12/18/2008

The beauty of bubbles

A very well argued piece on lasting benefits of bubblesin latest Economics. It uses examples of some historic bubbles and looks at their lasting contributions to certain industries.


The story of Florida’s land boom is a classic example of a bubble and its dangers. The costs are clear: growing speculation as the bubble inflates, driving prices and value further and further apart; the sharks and the fraudsters, peddling fantasies to misguided investors; the gathering doubts about sustainability; and then the calamitous bursting of confidence, causing debts, defaults and despair.

But the Florida boom is also a reminder that the bubble metaphor does not do full justice to the consequences of a financial boom and bust.

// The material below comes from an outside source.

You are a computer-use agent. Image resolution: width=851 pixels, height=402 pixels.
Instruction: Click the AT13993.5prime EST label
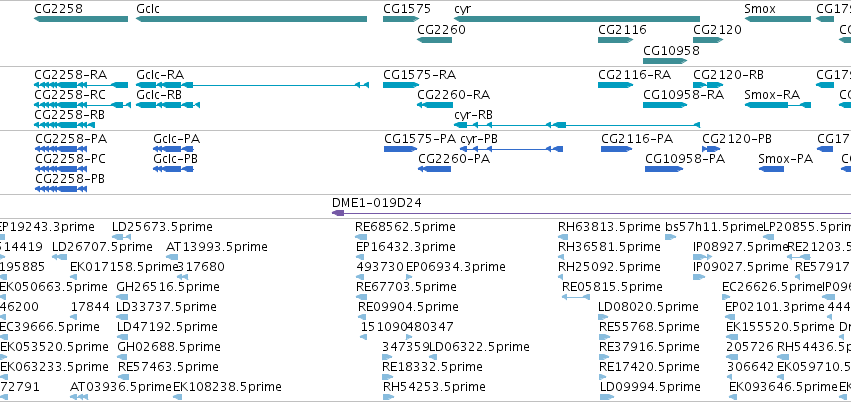tap(217, 247)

After all, a bubble is evanescent. Once it has popped it leaves nothing behind. In Miami and the rest of south Florida this was patently not the case.

Bankrupt he may have been but Fisher had streets to walk through. When he and Jane first visited Florida in 1910, the city of Miami was already growing fast but Miami Beach was home principally to mosquitoes. The painstaking efforts of Fisher and others to dredge the bay, clear the mangrove roots and landscape the new terrain had irrevocably changed Miami Beach before the 1920s even began. The boom years of that decade saw the scale of construction accelerate and widen. Dozens of flagship hotels were built. Resorts such as Boca Raton and Coral Gables were created in other parts of Florida. The boom had its share of schemes that never got anywhere but it also left behind a lasting physical legacy of buildings and streets and beaches and man-made islands.